>> start Input records
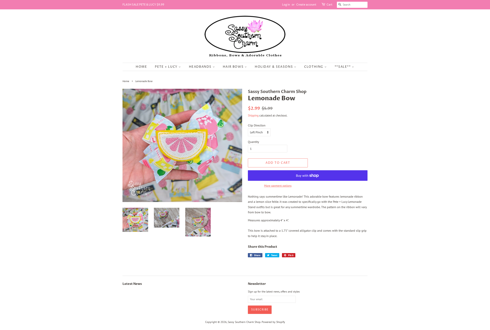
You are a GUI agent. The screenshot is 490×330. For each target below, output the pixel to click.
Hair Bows (234, 67)
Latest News (132, 284)
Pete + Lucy (167, 67)
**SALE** (343, 67)
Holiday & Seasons (274, 67)
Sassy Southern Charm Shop (244, 322)
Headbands (201, 67)
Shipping (253, 115)
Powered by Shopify (273, 322)
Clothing (314, 67)
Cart (329, 5)
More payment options (278, 185)
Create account (306, 5)
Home (141, 67)
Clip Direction (256, 125)
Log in (286, 5)
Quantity (253, 142)
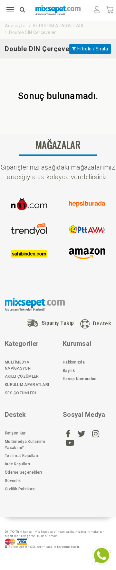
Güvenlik (13, 480)
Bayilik (69, 370)
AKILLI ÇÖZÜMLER (22, 376)
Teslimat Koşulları (21, 455)
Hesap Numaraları (80, 379)
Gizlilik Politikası (20, 489)
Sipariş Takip (58, 323)
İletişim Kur (15, 433)
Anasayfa (15, 25)
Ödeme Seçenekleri (23, 472)
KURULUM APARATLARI (58, 25)
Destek (102, 323)
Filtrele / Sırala (92, 48)
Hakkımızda (74, 362)
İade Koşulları (17, 464)
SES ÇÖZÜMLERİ (20, 393)
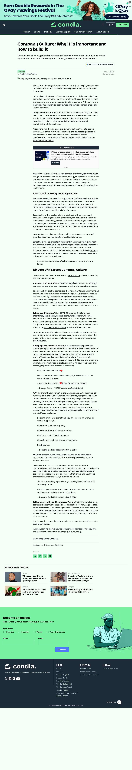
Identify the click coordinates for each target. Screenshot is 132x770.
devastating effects (84, 132)
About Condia (102, 32)
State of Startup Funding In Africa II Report (67, 694)
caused (59, 176)
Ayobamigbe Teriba (28, 74)
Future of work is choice (55, 327)
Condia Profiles (62, 690)
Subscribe (122, 25)
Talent (39, 632)
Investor (25, 632)
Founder (10, 632)
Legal (107, 665)
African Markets (74, 573)
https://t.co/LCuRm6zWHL (74, 383)
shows (50, 207)
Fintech (26, 32)
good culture (74, 275)
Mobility (48, 32)
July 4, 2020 (71, 497)
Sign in (110, 25)
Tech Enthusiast (57, 632)
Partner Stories (62, 678)
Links (59, 665)
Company (85, 665)
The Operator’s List (64, 687)
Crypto (37, 32)
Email (40, 638)
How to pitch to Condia (89, 675)
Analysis (71, 587)
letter (92, 250)
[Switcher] (4, 25)
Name (5, 638)
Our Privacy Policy (111, 669)
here (92, 294)
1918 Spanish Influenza (43, 140)
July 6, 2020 (77, 388)
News (24, 573)
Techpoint (54, 296)
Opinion (21, 71)
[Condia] (66, 24)
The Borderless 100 (83, 32)
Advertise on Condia (88, 672)
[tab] (64, 167)
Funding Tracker (62, 681)
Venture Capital (63, 32)
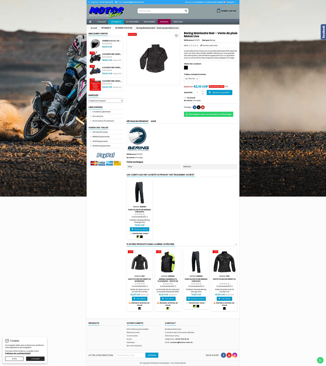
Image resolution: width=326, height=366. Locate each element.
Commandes (132, 336)
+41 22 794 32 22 (106, 2)
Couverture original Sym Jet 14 (112, 54)
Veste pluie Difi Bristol (224, 279)
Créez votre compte (214, 2)
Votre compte (135, 323)
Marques (93, 95)
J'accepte (35, 358)
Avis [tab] (153, 121)
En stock (130, 157)
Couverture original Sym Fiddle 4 (112, 67)
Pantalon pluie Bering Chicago (139, 210)
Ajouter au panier (219, 92)
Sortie (14, 358)
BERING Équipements (101, 136)
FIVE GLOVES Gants (100, 132)
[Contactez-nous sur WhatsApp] (320, 360)
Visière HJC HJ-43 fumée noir (112, 41)
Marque (205, 40)
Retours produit (133, 332)
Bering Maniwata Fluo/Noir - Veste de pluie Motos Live (168, 281)
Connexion (198, 2)
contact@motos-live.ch (133, 2)
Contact (170, 323)
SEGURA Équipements (101, 146)
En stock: (188, 100)
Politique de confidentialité (18, 353)
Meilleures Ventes (98, 33)
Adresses (131, 342)
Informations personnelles (137, 329)
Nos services (97, 116)
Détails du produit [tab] (137, 121)
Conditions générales (101, 111)
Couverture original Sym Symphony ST (112, 81)
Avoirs (129, 339)
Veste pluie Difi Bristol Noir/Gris (139, 280)
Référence (189, 40)
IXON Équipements (100, 141)
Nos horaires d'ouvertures (103, 121)
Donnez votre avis (210, 45)
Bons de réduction (134, 345)
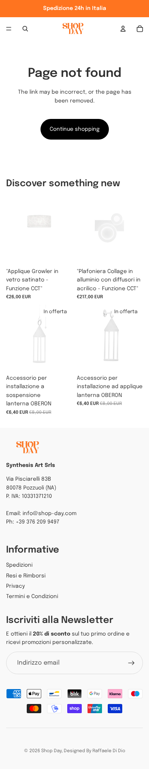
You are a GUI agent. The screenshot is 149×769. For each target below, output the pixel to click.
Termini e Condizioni (32, 596)
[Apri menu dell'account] (123, 28)
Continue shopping (75, 129)
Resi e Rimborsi (25, 576)
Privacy (15, 586)
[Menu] (9, 28)
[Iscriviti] (131, 663)
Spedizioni (19, 565)
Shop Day (51, 751)
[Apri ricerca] (25, 28)
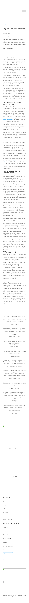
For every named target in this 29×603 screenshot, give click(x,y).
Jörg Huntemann (13, 192)
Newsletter (7, 554)
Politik (4, 24)
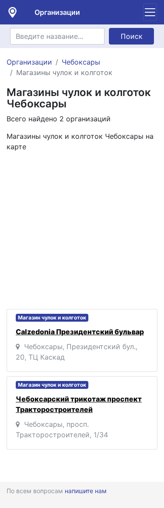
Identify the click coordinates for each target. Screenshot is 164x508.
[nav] (150, 12)
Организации (57, 12)
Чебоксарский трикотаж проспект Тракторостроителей (79, 404)
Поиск (132, 36)
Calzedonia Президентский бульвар (80, 331)
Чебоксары (81, 62)
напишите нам (86, 490)
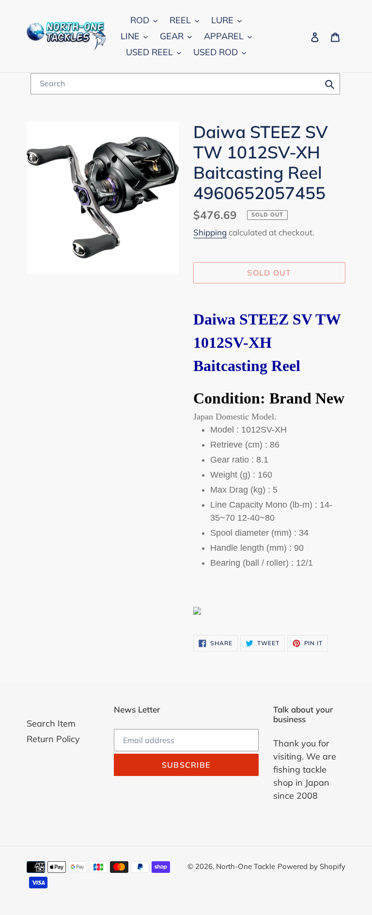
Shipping (210, 232)
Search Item (51, 723)
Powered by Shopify (311, 866)
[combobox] (185, 83)
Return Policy (53, 738)
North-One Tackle (245, 866)
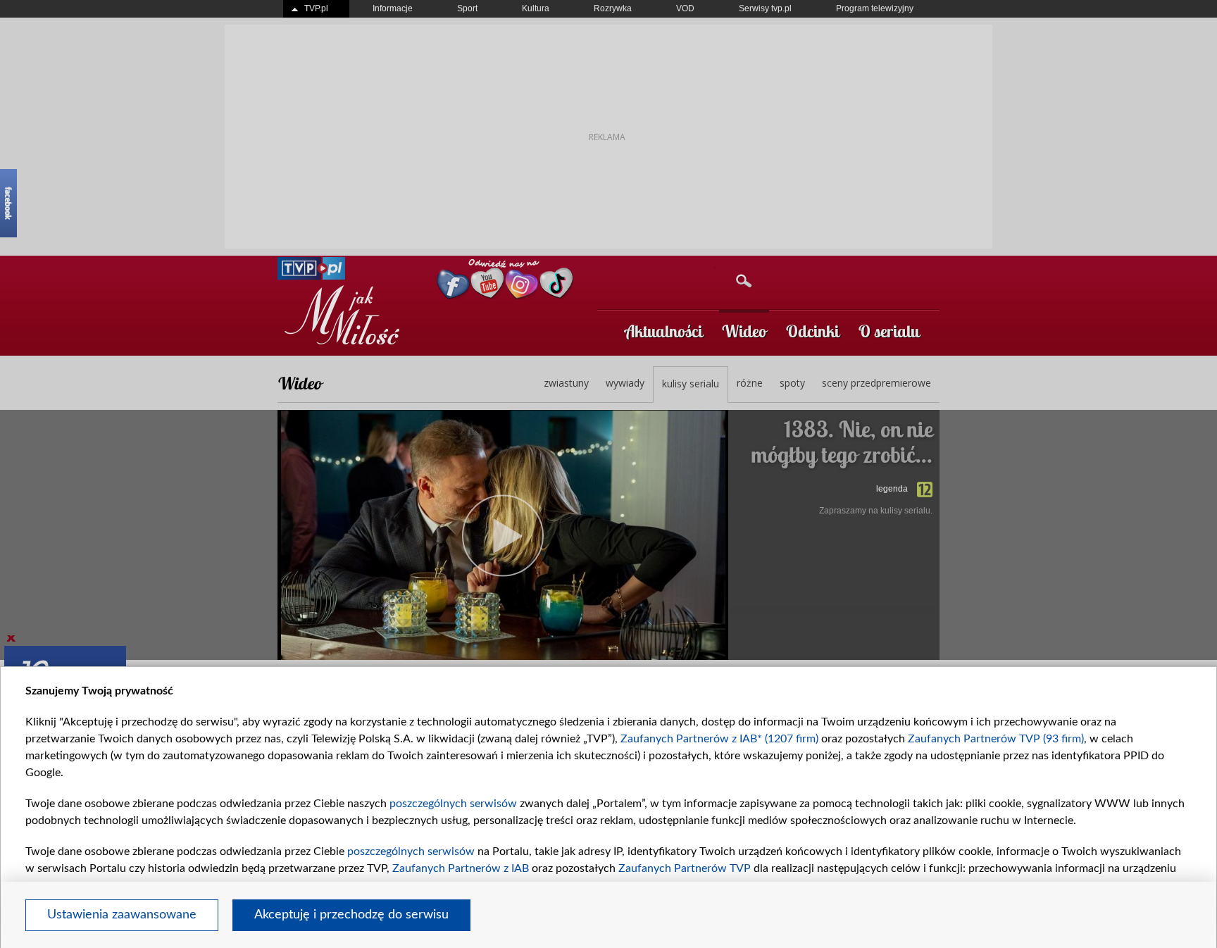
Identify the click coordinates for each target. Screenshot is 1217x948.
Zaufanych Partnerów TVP (684, 868)
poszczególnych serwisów (453, 803)
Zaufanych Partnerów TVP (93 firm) (996, 738)
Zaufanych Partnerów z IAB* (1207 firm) (719, 738)
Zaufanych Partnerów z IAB (460, 868)
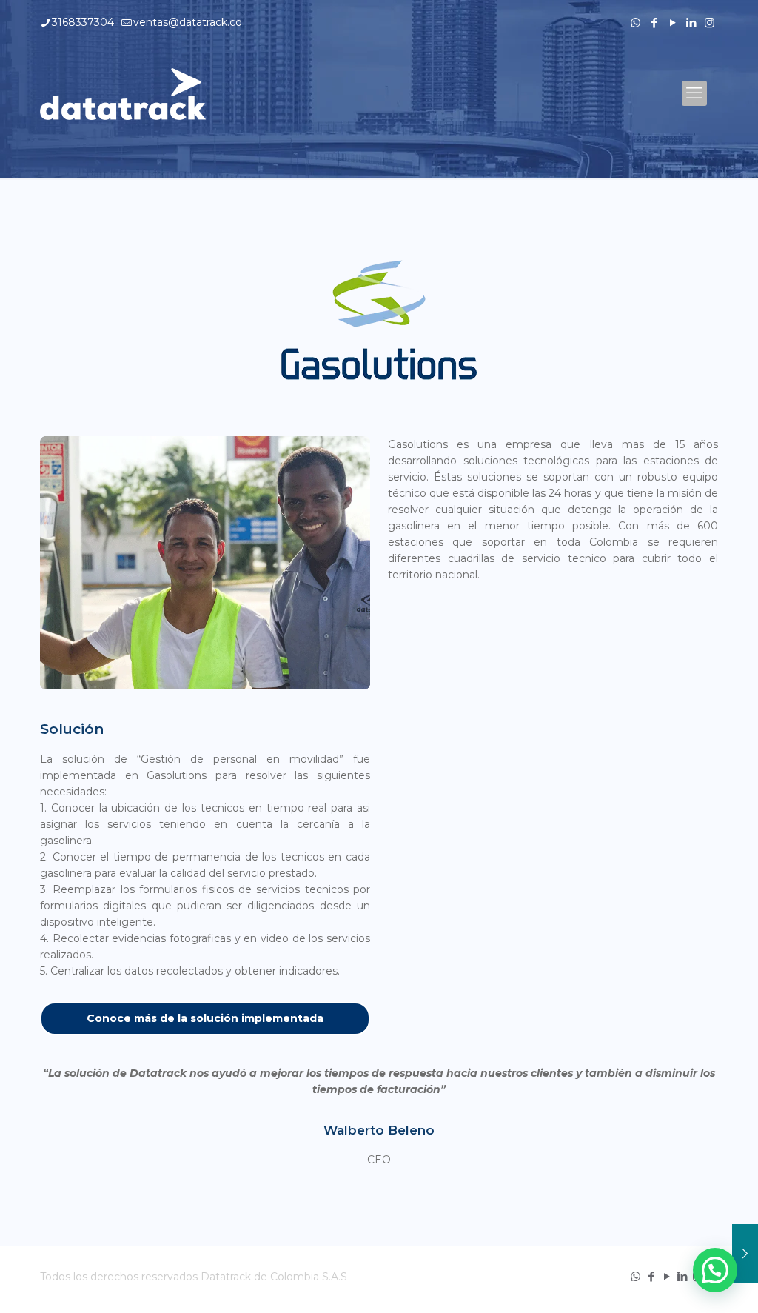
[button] (715, 1270)
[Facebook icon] (654, 23)
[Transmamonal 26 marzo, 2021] (745, 1253)
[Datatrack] (123, 93)
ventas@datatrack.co (187, 22)
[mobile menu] (694, 93)
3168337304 (83, 22)
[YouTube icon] (672, 23)
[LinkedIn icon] (691, 23)
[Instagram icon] (709, 23)
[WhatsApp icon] (635, 23)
>> end Input records
■ **Goal**
Rewrite the whole listing, swapping every "Powered by Shopify" for "Hosted by Shopify" and keeping everything else as it is. Leave the pictures out.

■ **Exercise response**
You are a GUI agent. The screenshot is 490×330. For each target below, output the pixel to click.
Hair Bows (234, 67)
Latest News (132, 284)
Pete + Lucy (167, 67)
**SALE** (343, 67)
Holiday & Seasons (274, 67)
Sassy Southern Charm Shop (244, 322)
Headbands (201, 67)
Shipping (253, 115)
Hosted by Shopify (273, 322)
Clothing (314, 67)
Cart (329, 5)
More payment options (278, 185)
Create account (306, 5)
Home (141, 67)
Clip Direction (256, 125)
Log in (286, 5)
Quantity (253, 142)
Güvenlik (13, 480)
Bayilik (69, 370)
AKILLI ÇÖZÜMLER (22, 376)
Teslimat Koşulları (21, 455)
Hesap Numaraları (80, 379)
Gizlilik Politikası (20, 489)
Sipariş Takip (58, 323)
İletişim Kur (15, 433)
Anasayfa (15, 25)
Ödeme Seçenekleri (23, 472)
KURULUM APARATLARI (58, 25)
Destek (102, 323)
Filtrele / Sırala (92, 48)
Hakkımızda (74, 362)
İade Koşulları (17, 464)
SES ÇÖZÜMLERİ (20, 393)
Identify the click coordinates for each target. Screenshot is 132x770.
devastating effects (84, 132)
About Condia (102, 32)
State of Startup Funding In Africa II Report (67, 694)
caused (59, 176)
Ayobamigbe Teriba (28, 74)
Future of work is choice (55, 327)
Condia Profiles (62, 690)
Subscribe (122, 25)
Talent (39, 632)
Investor (25, 632)
Founder (10, 632)
Legal (107, 665)
African Markets (74, 573)
https://t.co/LCuRm6zWHL (74, 383)
shows (50, 207)
Fintech (26, 32)
good culture (74, 275)
Mobility (48, 32)
July 4, 2020 (71, 497)
Sign in (110, 25)
Tech Enthusiast (57, 632)
Partner Stories (62, 678)
Links (59, 665)
Company (85, 665)
The Operator’s List (64, 687)
Crypto (37, 32)
Email (40, 638)
How to pitch to Condia (89, 675)
Analysis (71, 587)
letter (92, 250)
[Switcher] (4, 25)
Name (5, 638)
Our Privacy Policy (111, 669)
here (92, 294)
1918 Spanish Influenza (43, 140)
July 6, 2020 (77, 388)
News (24, 573)
Techpoint (54, 296)
Opinion (21, 71)
[Condia] (66, 24)
The Borderless 100 (83, 32)
Advertise on Condia (88, 672)
[tab] (64, 167)
Funding Tracker (62, 681)
Venture Capital (63, 32)
Image resolution: width=326, height=366. Locate each element.
Commandes (132, 336)
+41 22 794 32 22 (106, 2)
Couverture original Sym Jet 14 (112, 54)
Veste pluie Difi Bristol (224, 279)
Créez votre compte (214, 2)
Votre compte (135, 323)
Marques (93, 95)
J'accepte (35, 358)
Avis [tab] (153, 121)
En stock (130, 157)
Couverture original Sym Fiddle 4 (112, 67)
Pantalon pluie Bering Chicago (139, 210)
Ajouter au panier (219, 92)
Sortie (14, 358)
BERING Équipements (101, 136)
FIVE GLOVES Gants (100, 132)
[Contactez-nous sur WhatsApp] (320, 360)
Visière HJC HJ-43 fumée noir (112, 41)
Marque (205, 40)
Retours produit (133, 332)
Bering Maniwata Fluo/Noir - Veste de pluie Motos Live (168, 281)
Connexion (198, 2)
contact@motos-live.ch (133, 2)
Contact (170, 323)
SEGURA Équipements (101, 146)
En stock: (188, 100)
Politique de confidentialité (18, 353)
Meilleures Ventes (98, 33)
Adresses (131, 342)
Informations personnelles (137, 329)
Nos services (97, 116)
Détails du produit [tab] (137, 121)
Conditions générales (101, 111)
Couverture original Sym Symphony ST (112, 81)
Avoirs (129, 339)
Veste pluie Difi Bristol Noir/Gris (139, 280)
Référence (189, 40)
IXON Équipements (100, 141)
Nos horaires d'ouvertures (103, 121)
Donnez votre avis (210, 45)
Bons de réduction (134, 345)
You are a GUI agent. The screenshot is 149×769. For each target below, output the pixel to click.
Termini e Condizioni (32, 596)
[Apri menu dell'account] (123, 28)
Continue shopping (75, 129)
Resi e Rimborsi (25, 576)
Privacy (15, 586)
[Menu] (9, 28)
[Iscriviti] (131, 663)
Spedizioni (19, 565)
Shop Day (51, 751)
[Apri ricerca] (25, 28)
For every named target in this 29×603 screenshot, give click(x,y).
Jörg Huntemann (13, 192)
Newsletter (7, 554)
Politik (4, 24)
Identify the click coordinates for each target. Screenshot is 164x508.
[nav] (150, 12)
Организации (57, 12)
Чебоксарский трикотаж проспект Тракторостроителей (79, 404)
Поиск (132, 36)
Calzedonia Президентский бульвар (80, 331)
Чебоксары (81, 62)
напишите нам (86, 490)
Shipping (210, 232)
Search Item (51, 723)
Hosted by Shopify (311, 866)
[combobox] (185, 83)
Return Policy (53, 738)
North-One Tackle (245, 866)
Identify the click coordinates for each target. Screenshot is 1217x948.
Zaufanych Partnerów TVP (684, 868)
poszczególnych serwisów (453, 803)
Zaufanych Partnerów TVP (93 firm) (996, 738)
Zaufanych Partnerów z IAB* (1207 firm) (719, 738)
Zaufanych Partnerów z IAB (460, 868)
[button] (715, 1270)
[Facebook icon] (654, 23)
[Transmamonal 26 marzo, 2021] (745, 1253)
[Datatrack] (123, 93)
ventas@datatrack.co (187, 22)
[mobile menu] (694, 93)
3168337304 (83, 22)
[YouTube icon] (672, 23)
[LinkedIn icon] (691, 23)
[Instagram icon] (709, 23)
[WhatsApp icon] (635, 23)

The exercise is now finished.